Lastly, in a world of a trillion connected IoT devices, we need resiliency. Think about safety-critical systems—pumps, robots, locks and so forth—where failure can be catastrophic.
Here is where we need a stepped-up focus—an industry collaboration—to improve security from edge to cloud. Part and parcel of this is to make the user do much less of the work in the security chain, and to make it invisible for him or her as part of daily routines.

We’ll be talking more about this in the coming weeks.

Laying down the gauntlet
At Arm TechCon 2016, SoftBank founder and CEO Masayoshi Son said IoT will enable a “Cambrian explosion” of innovation and that he sees the world getting to a trillion connected devices by 2035.
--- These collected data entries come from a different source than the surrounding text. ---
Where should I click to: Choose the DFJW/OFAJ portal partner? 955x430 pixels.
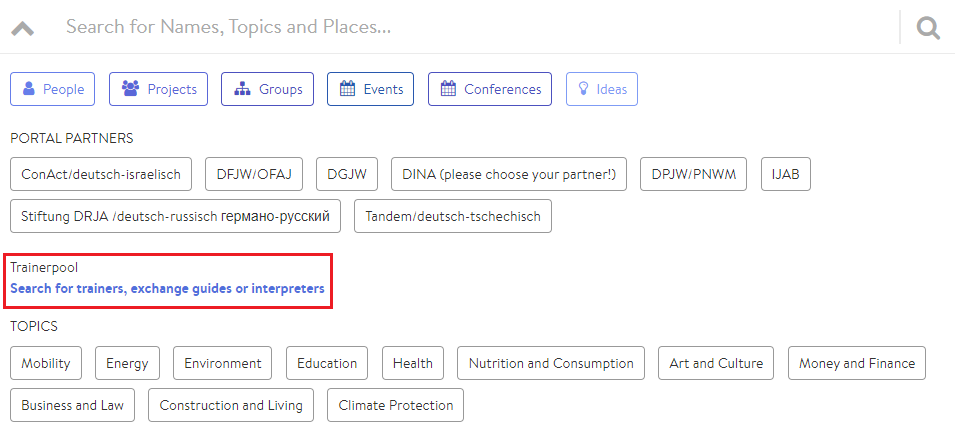tap(254, 174)
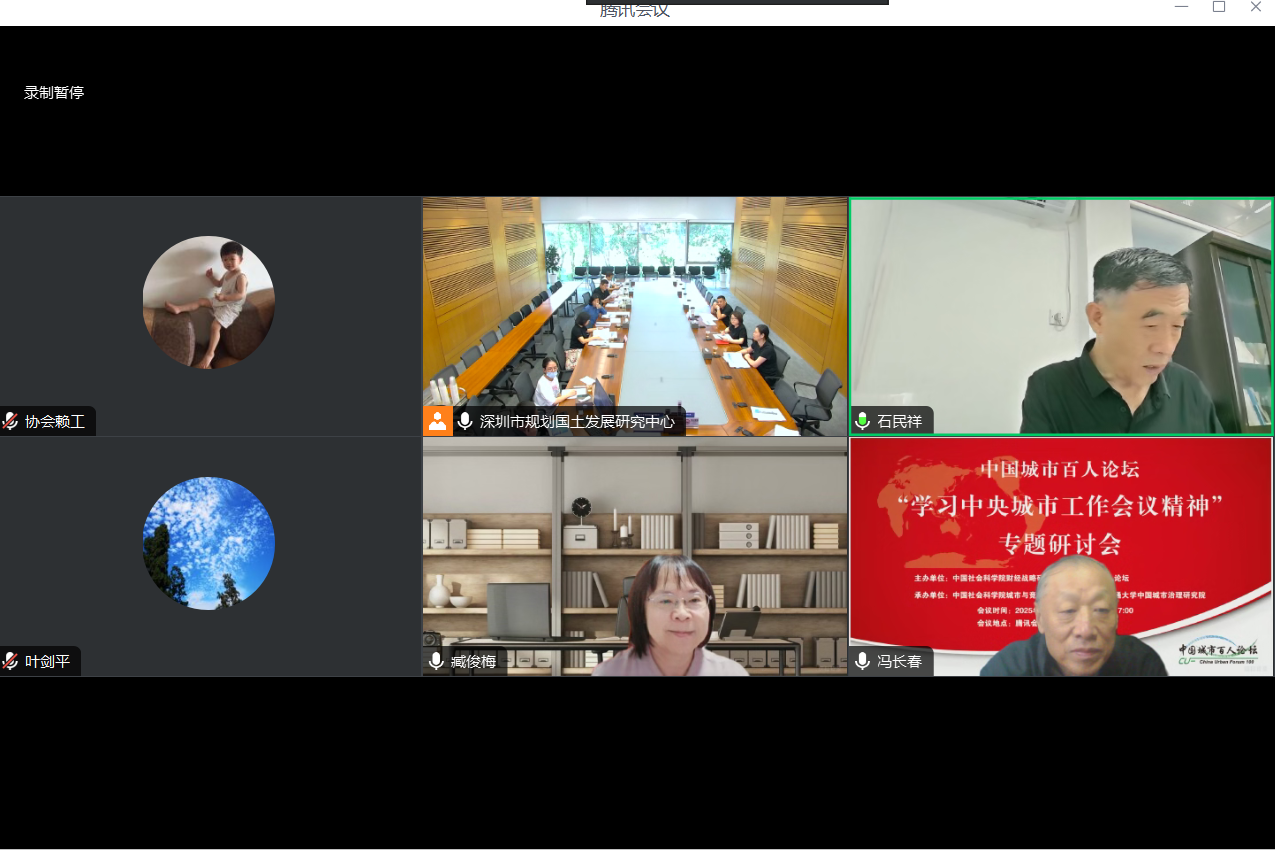Image resolution: width=1275 pixels, height=850 pixels.
Task: Click the microphone icon next to 石民祥
Action: (x=862, y=421)
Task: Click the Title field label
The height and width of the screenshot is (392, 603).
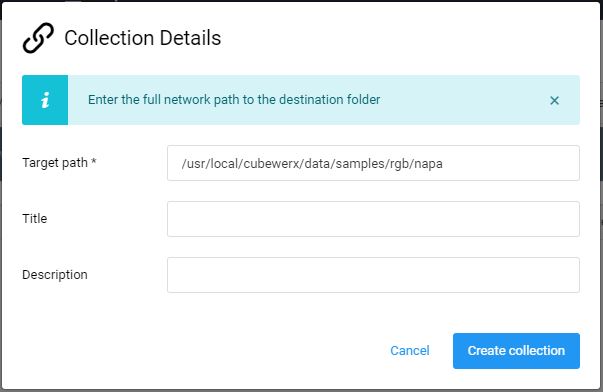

Are we on a trajectory to achieve that? We can certainly get there tackling some of these near-term challenges. In some cases, it’s going to require reconsidering design. Take energy for instance. Most of our battery-powered systems today are designed essentially to “run fast and stop.” Energy harvesting is fine, but often doesn’t generate enough useful current without storage capacity to be effective. How do we work around that? My colleagues in Arm Research and Development are hard at work investigating possible solutions.

So, can we build and connect a trillion devices in the next 18 years? If you predict 20% growth rates each year, it’s achievable, but we have to consider disposable devices. Right now, the world produces 400 billion soda cans a year, and if we had a reason to connect them, then we’d get to a trillion connected cans easily. If you consider medical and other IoT applications, such as ingestible sensors to check your internal organs or product-tracking sensors on almost everything, then we can do it.

Ultimately, we’re at a tipping point. We need to move from a world where we ask, “Why should this be connected?” to one where we ask, “Why shouldn’t this be connected?” I’ll be describing how we navigate this journey in more detail this week during my keynote at Arm TechCon in Santa Clara, Calif. I hope you can join me.